|When Heather Chaput entered the Tennessee State Museum’s Freedom’s Call Emancipation Proclamation essay contest, she never dreamed she would win.
Daniel-McKee Alternative School junior Heather Chaput (left) and Christiana Middle student Caitlin Davis meet Speaker of the House Beth Harwell on Feb. 11, 2013, at the Tennessee State Museum in Nashville, Tenn. (TMP Photo/M. Cochrane)
“Things like this don’t happen to people you know, especially not me,” said Chaput, a junior at Daniel-McKee Alternative School.
Chaput explained she transferred to the alternative school after being expelled from Riverdale High School for violating the school’s zero tolerance policy, but she’s making better choices now.

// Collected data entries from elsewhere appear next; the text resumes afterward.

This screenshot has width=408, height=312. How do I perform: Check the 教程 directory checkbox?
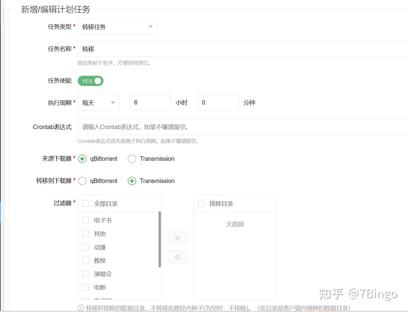pos(85,260)
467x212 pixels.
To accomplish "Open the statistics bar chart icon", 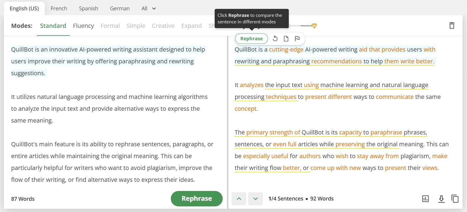I will [425, 199].
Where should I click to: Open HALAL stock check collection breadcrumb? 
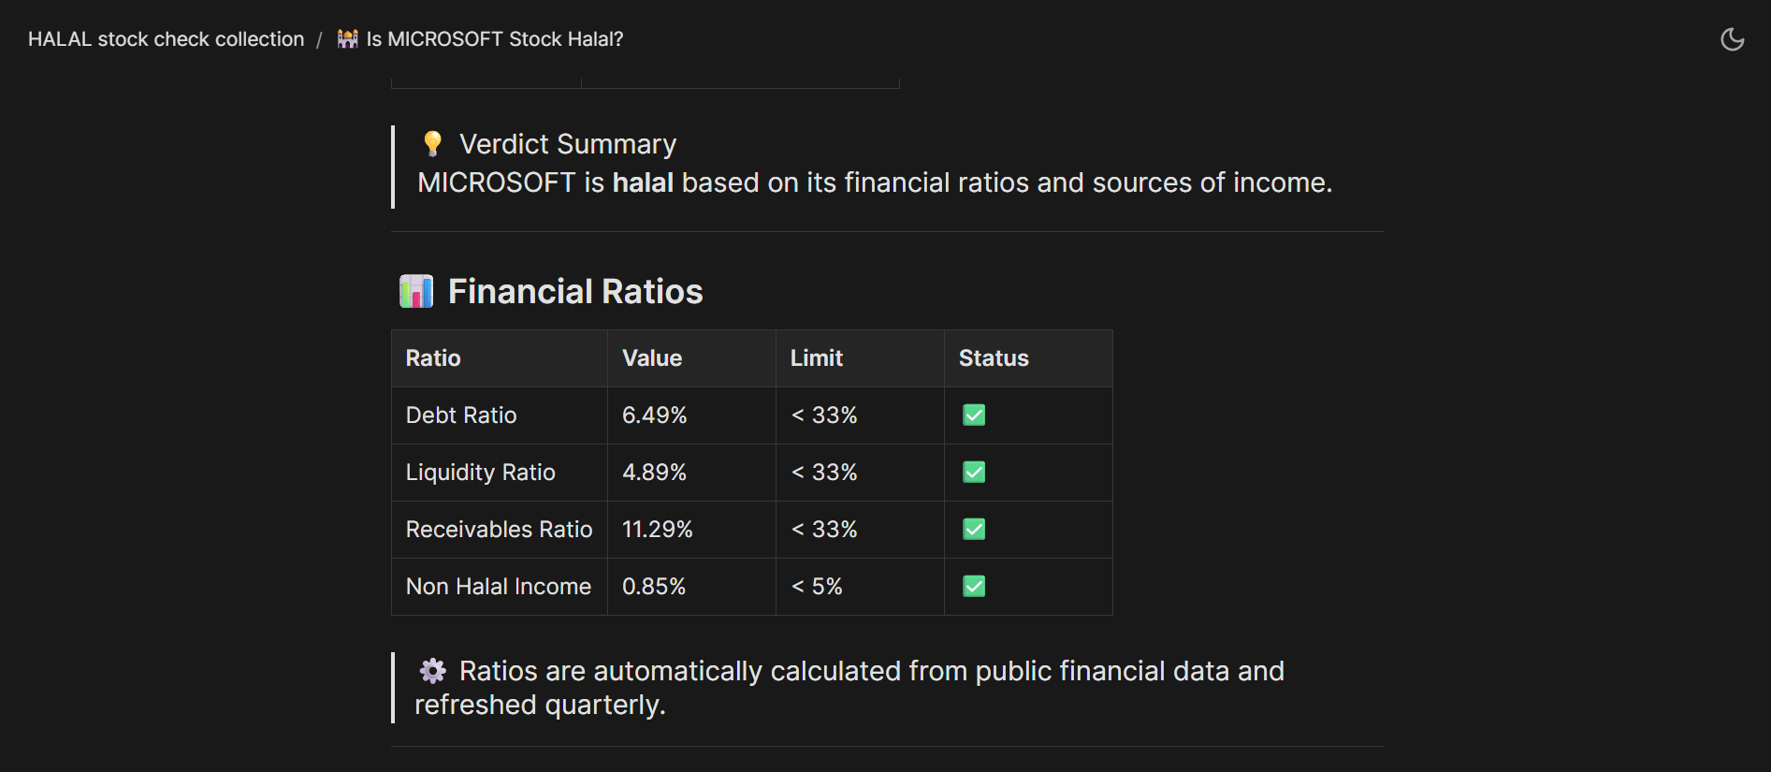click(x=166, y=39)
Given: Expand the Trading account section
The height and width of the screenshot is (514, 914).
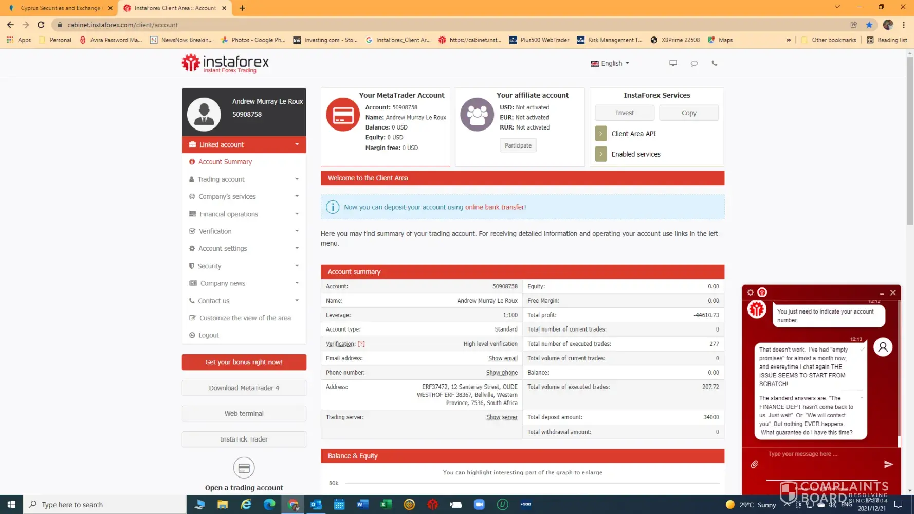Looking at the screenshot, I should [244, 179].

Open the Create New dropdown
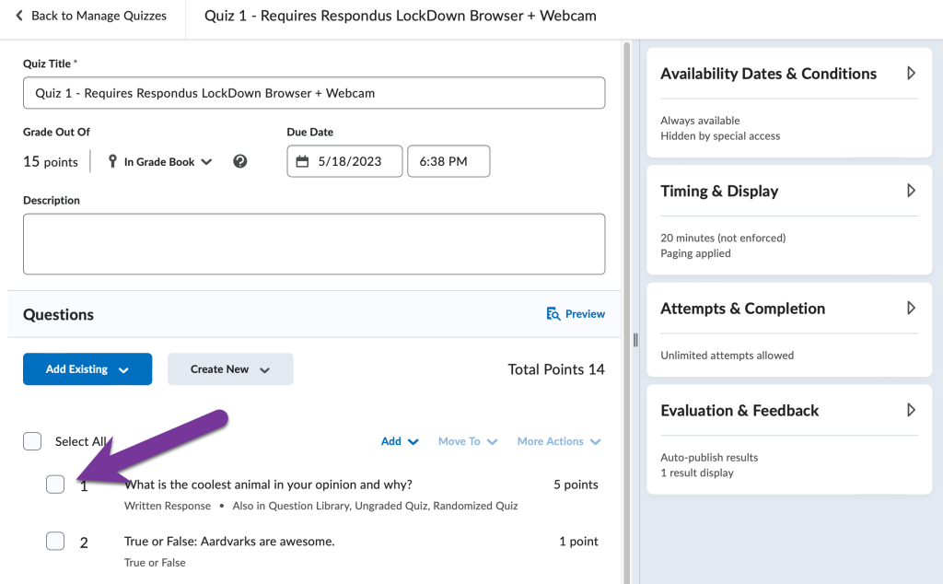(230, 369)
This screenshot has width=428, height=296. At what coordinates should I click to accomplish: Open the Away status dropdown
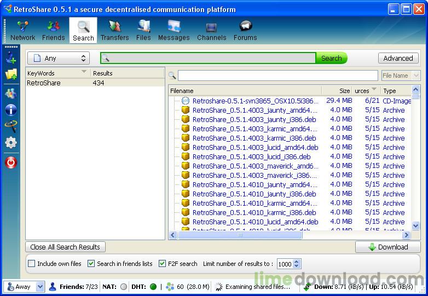pyautogui.click(x=25, y=286)
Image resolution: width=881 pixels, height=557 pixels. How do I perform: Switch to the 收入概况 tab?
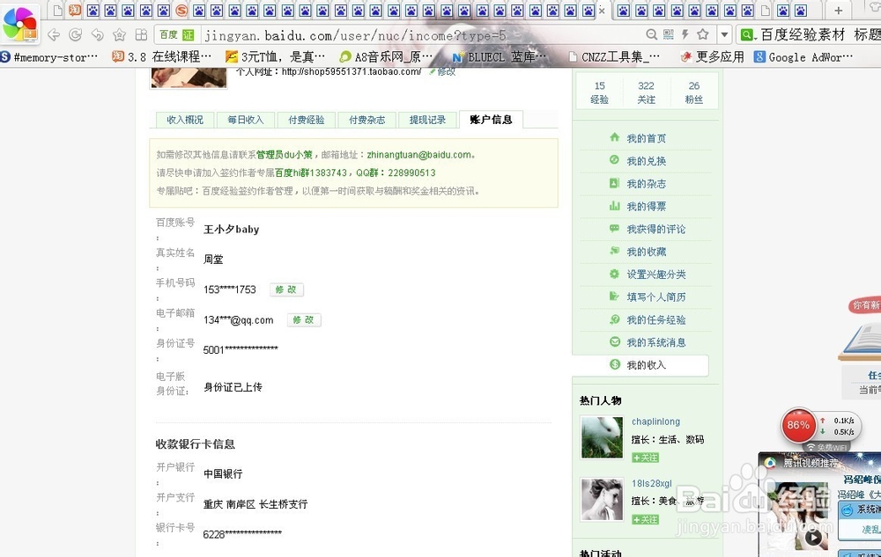184,119
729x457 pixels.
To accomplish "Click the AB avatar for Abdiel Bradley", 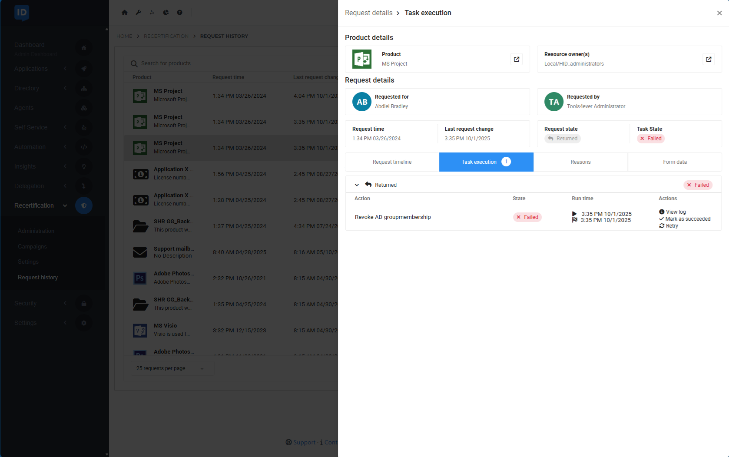I will click(x=361, y=102).
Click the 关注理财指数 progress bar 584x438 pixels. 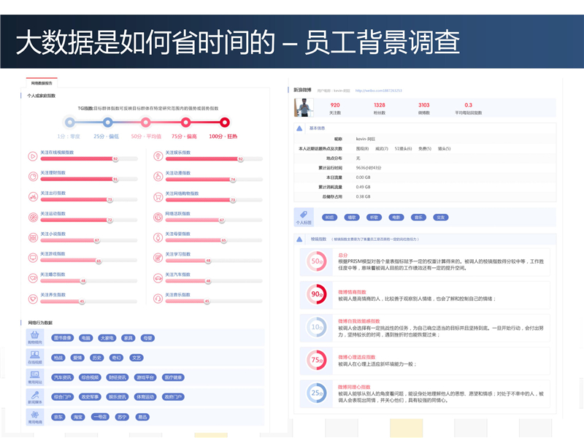(79, 179)
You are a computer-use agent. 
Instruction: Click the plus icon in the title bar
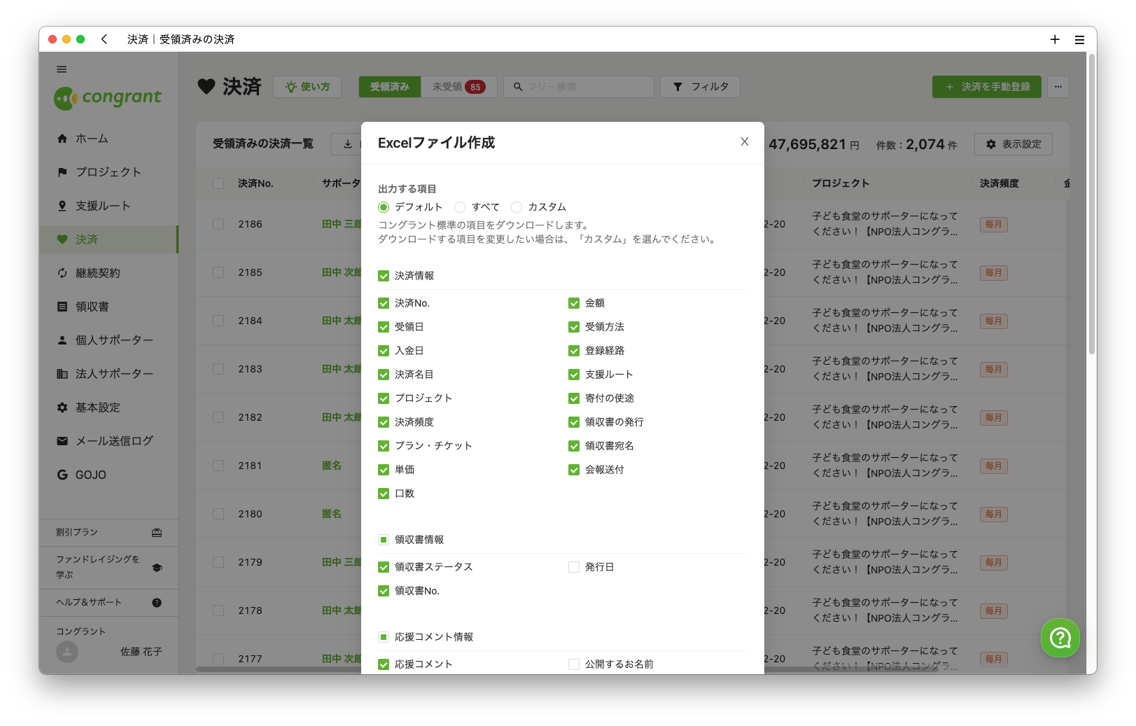coord(1054,40)
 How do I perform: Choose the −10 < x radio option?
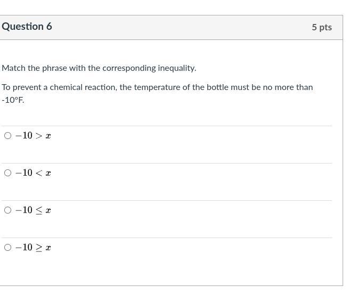(x=7, y=173)
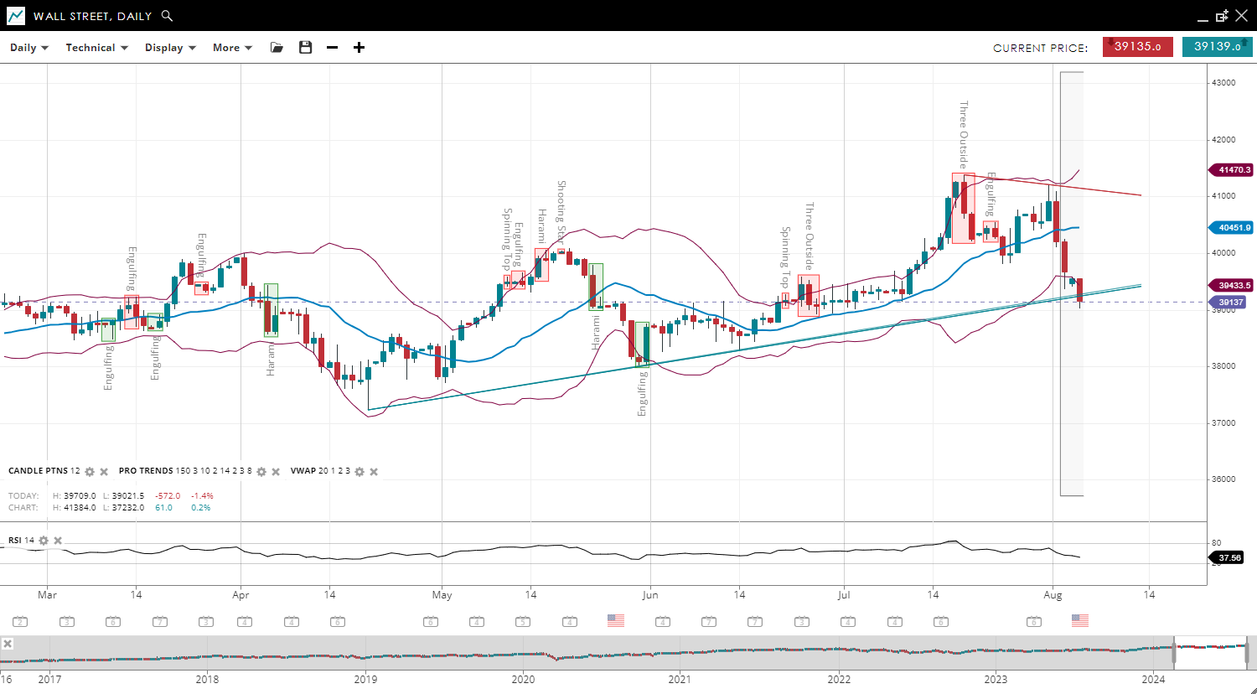1257x694 pixels.
Task: Open the Display options dropdown
Action: point(170,48)
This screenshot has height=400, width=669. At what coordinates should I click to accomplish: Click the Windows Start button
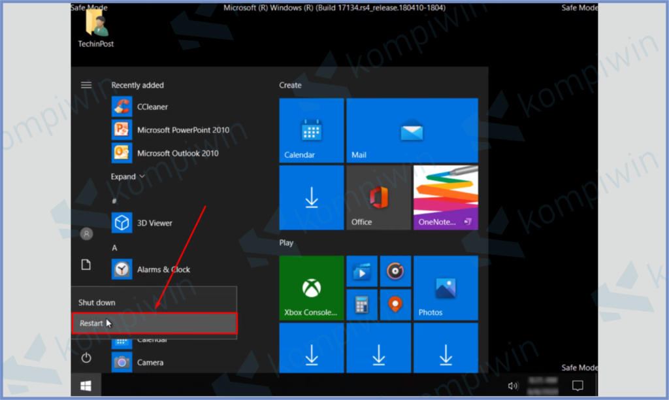86,386
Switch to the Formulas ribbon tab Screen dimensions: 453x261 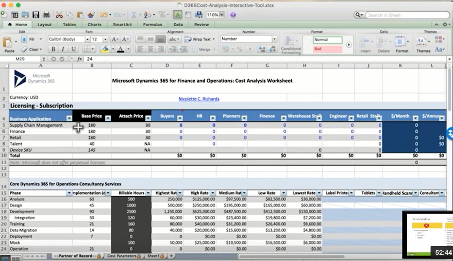pos(152,24)
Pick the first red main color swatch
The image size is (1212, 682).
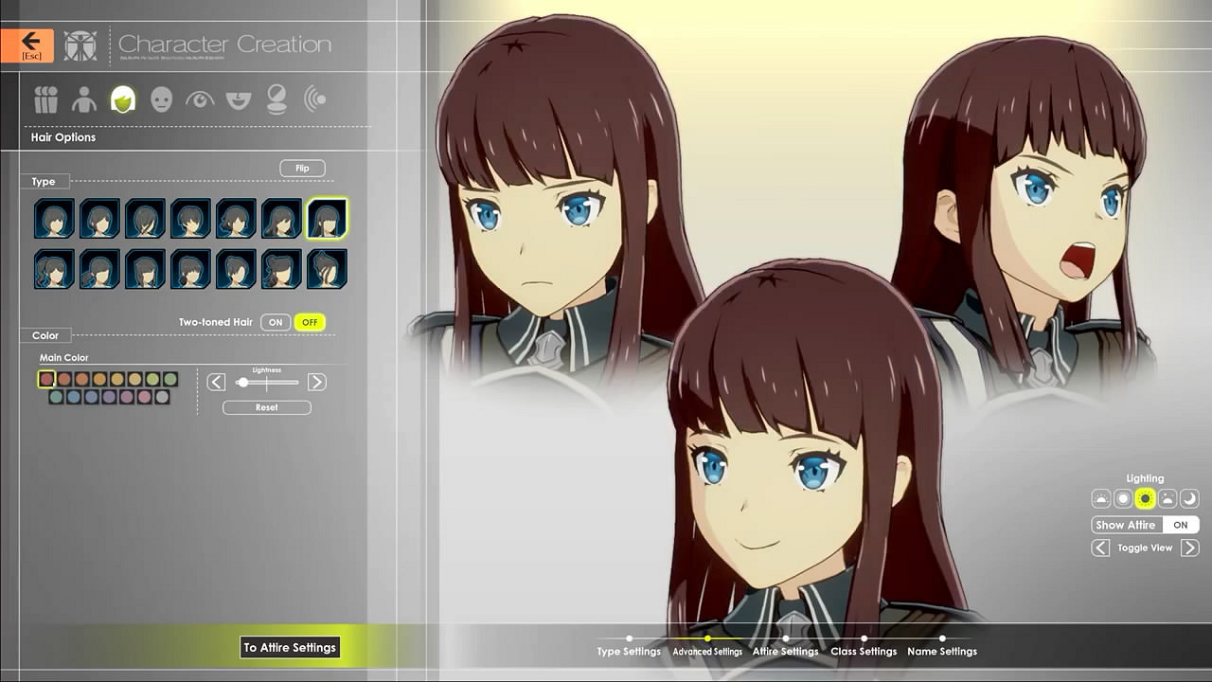click(x=46, y=379)
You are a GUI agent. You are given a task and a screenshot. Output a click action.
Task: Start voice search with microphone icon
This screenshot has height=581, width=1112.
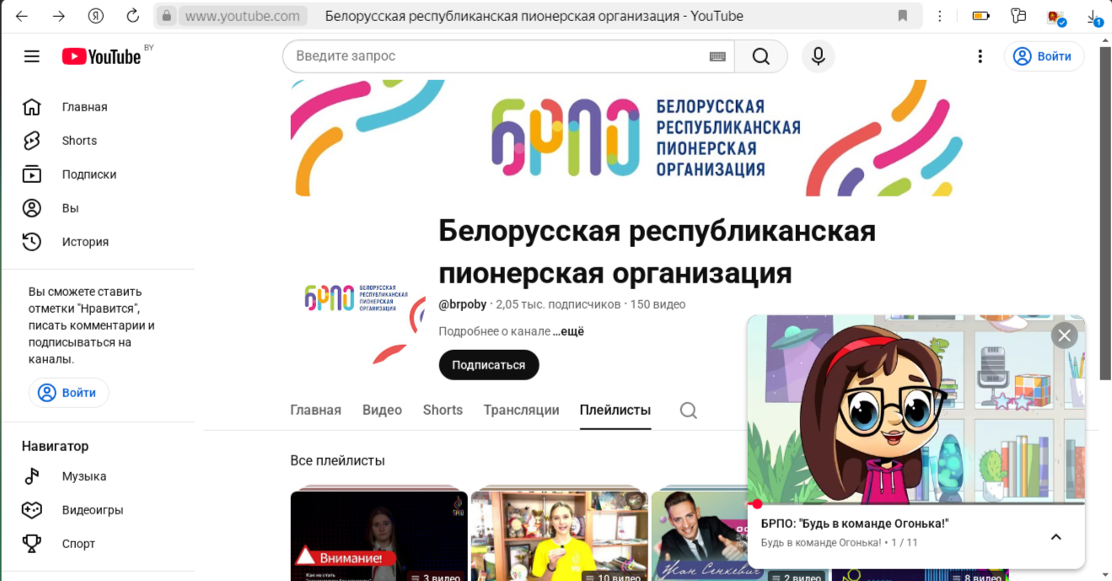pos(817,56)
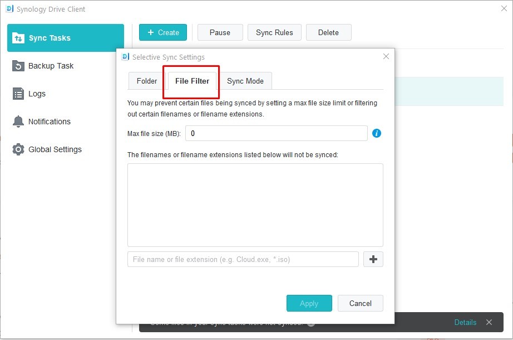Click the Sync Tasks sidebar icon
Viewport: 513px width, 340px height.
tap(18, 38)
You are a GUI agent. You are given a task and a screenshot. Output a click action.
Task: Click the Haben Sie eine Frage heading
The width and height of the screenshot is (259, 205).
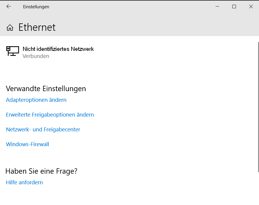(x=41, y=171)
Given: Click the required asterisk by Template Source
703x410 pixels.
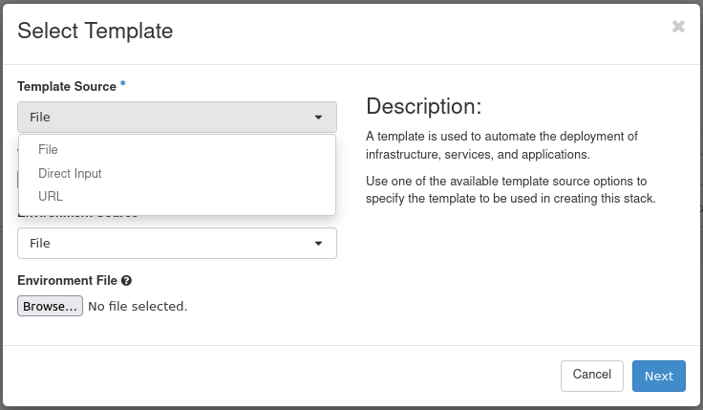Looking at the screenshot, I should (123, 86).
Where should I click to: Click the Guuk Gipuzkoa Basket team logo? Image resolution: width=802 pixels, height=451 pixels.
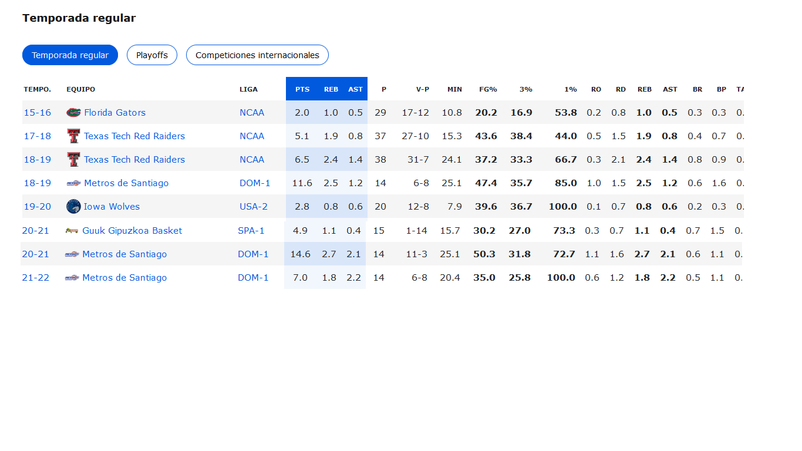[72, 231]
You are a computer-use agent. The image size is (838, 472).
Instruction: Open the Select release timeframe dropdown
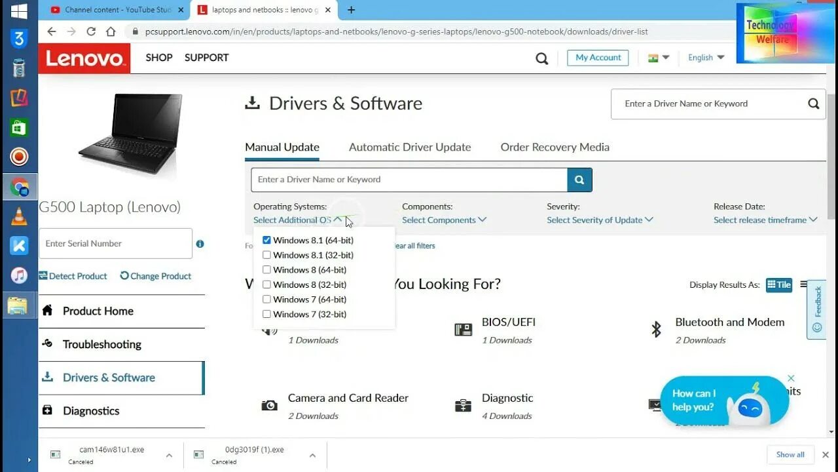(765, 220)
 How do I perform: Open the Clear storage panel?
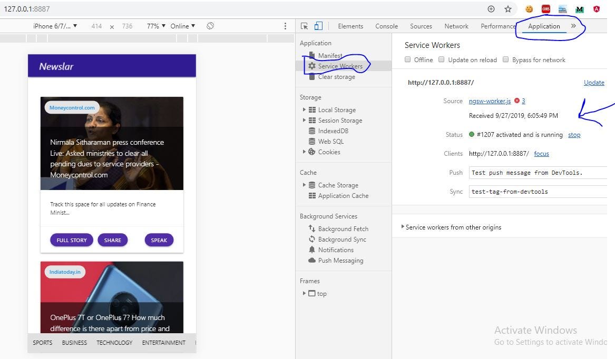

“My life is heading in a better direction now,” she said.
That direction took the 16-year-old to the Tennessee State Museum to be one of the first people to see the Emancipation Proclamation in the state when it was unveiled Monday.
The fragile document that freed slaves in the Confederate states during the Civil War is on display now through Monday, Feb. 18, at the state museum as part of the exhibit, “Discovering the Civil War.” After that, a facsimile of the document will be on display, which will continue through Sept. 2.
The state museum is sold out of reservations for viewings, but overflow and walk-in times are scheduled. Call 615-782-4040 for times.
While viewing time is limited, Chaput and Caitlin Davis from Christiana Middle School were two of six very lucky – and talented – students selected to be the first Tennesseans to see and welcome the historic document to the Volunteer State.
Chaput was selected for writing a letter from the future to President Abraham Lincoln about the impact of the Emancipation Proclamation.
“I wanted to explain to President Lincoln how important it was and what it meant to the people,” Chaput said about her essay.
In it, Chaput described the proclamation as “one of the most hopeful documents in history. It means hope, justice, freedom, liberty, equality and humanity.”
Davis also had some explaining to do in her essay, which spelled out who was freed and who wasn’t to a slave from Maryland named Anne Davis.
“I felt bad for her,” Davis said about what inspired her work. “I really wanted to have a heart-to-heart with her about how she wasn’t free but other slaves were.”
Davis broke the news gently that Lincoln’s proclamation did not free slaves in Union states, but those states in rebellion only.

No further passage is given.